World Economic Forum didn’t tweet about harvesting children’s blood
CLAIM: A May 3 tweet from the World Economic Forum asks, “Why is there such a stigma surrounding harvesting children’s blood?”
AP’S ASSESSMENT: False. The tweet is fabricated, the World Economic Forum confirmed to The Associated Press. It doesn’t appear in a Twitter search, nor in an online database that archived the forum’s account over time.
THE FACTS: The international organization known for hosting an annual gathering of elites in Davos, Switzerland, isn’t advocating the use of children’s blood for anti-aging, despite posts claiming as much on social media.
The fake tweet, which has been shared widely on Instagram and Twitter this week, is made to look like it was posted by the World Economic Forum’s Twitter account, @wef, on May 3.
“As new research suggests that the blood of prepubescent young people may possess significant anti-ageing properties, we ask: Why is there such a stigma surrounding harvesting children’s blood?” reads the fake tweet.
It also includes a shortened link that appears to direct readers to the forum’s website. The link is similar in style to others the organization has tweeted.
“The World Economic Forum never posted the tweet in question, nor have we ever posted anything similar,” said Madeleine Hillyer, media relations representative for the forum.
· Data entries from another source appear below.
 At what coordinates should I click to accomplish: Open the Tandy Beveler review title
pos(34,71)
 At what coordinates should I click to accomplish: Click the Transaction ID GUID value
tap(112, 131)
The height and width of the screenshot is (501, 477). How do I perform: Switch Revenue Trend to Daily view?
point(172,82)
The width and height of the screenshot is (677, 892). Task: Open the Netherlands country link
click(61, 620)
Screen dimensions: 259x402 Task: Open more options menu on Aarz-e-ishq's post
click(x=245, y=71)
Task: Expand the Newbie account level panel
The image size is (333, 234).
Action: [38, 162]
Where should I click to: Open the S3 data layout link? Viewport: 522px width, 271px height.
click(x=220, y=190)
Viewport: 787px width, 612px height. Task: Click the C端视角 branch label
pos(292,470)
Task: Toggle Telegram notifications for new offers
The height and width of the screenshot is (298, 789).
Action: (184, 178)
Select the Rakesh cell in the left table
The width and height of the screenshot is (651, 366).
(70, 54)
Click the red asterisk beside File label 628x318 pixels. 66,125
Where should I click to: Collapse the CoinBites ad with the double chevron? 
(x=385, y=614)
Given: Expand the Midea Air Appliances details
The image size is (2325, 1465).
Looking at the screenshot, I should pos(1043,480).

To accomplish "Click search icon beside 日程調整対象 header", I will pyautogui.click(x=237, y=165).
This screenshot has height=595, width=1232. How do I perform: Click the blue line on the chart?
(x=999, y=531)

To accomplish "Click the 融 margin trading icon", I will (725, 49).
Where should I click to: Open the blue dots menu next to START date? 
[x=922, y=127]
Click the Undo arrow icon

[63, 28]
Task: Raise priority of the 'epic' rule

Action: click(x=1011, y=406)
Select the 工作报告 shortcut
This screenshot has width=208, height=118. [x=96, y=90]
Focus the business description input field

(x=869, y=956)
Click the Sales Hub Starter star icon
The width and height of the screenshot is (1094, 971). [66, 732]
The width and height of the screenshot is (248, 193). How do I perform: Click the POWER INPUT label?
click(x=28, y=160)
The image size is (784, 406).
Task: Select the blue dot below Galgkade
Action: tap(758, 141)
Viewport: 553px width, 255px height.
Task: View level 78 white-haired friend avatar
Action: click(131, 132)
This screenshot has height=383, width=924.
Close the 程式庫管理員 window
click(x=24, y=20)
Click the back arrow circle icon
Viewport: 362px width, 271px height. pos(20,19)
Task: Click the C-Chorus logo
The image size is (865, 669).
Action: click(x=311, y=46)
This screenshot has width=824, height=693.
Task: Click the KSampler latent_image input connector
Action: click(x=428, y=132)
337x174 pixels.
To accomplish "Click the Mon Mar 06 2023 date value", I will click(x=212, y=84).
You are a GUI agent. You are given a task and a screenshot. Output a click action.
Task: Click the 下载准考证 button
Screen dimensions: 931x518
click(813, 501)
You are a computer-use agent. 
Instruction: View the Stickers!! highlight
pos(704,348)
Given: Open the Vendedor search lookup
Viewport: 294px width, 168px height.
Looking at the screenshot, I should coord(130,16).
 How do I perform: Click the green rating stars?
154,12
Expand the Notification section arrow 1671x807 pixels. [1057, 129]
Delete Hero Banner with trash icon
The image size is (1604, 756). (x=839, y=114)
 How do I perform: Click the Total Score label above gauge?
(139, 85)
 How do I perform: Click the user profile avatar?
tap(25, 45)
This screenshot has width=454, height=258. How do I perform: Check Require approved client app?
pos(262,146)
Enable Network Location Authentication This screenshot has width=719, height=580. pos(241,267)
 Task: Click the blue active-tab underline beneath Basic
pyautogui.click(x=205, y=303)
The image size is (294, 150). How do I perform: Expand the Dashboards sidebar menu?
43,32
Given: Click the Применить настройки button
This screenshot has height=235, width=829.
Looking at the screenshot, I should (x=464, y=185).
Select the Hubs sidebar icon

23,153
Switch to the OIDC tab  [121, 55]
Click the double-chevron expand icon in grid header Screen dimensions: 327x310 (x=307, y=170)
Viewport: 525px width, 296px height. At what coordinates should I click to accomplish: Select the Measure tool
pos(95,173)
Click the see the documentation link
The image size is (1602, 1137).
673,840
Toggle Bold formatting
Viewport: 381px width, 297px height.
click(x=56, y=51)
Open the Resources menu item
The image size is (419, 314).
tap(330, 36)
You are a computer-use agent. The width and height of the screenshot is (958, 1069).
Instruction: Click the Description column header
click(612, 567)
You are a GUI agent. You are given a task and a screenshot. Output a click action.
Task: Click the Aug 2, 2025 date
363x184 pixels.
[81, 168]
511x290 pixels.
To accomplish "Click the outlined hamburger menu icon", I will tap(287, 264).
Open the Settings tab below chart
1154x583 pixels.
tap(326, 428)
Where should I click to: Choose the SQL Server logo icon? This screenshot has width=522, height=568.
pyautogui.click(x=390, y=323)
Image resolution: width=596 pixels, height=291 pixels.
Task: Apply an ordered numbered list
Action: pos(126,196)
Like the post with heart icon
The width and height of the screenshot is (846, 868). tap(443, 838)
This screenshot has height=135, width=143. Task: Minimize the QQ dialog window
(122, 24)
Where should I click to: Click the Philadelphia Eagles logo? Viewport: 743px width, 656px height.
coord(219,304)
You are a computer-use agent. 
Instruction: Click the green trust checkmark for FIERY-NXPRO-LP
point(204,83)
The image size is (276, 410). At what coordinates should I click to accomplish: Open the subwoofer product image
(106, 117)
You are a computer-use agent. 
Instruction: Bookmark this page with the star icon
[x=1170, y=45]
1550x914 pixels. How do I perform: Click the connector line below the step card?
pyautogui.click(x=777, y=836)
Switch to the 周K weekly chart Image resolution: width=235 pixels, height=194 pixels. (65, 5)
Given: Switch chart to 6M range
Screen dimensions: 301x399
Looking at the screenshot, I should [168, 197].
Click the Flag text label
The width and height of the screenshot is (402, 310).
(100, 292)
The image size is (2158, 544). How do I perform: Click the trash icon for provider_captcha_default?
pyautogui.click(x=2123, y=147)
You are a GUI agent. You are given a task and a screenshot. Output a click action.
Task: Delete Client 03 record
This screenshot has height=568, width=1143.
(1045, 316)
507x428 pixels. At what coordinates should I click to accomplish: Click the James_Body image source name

A search of the forum’s Twitter account, as well as a search through the internet archive database the Wayback Machine, found no evidence the tweet was real.
The shortened link in the fake tweet does not lead to any webpage, nor does it lead to the World Economic Forum’s website.
This is part of The Associated Press’ ongoing effort to fact-check misinformation that is shared widely online, including work with Facebook to identify and reduce the circulation of false stories on the platform.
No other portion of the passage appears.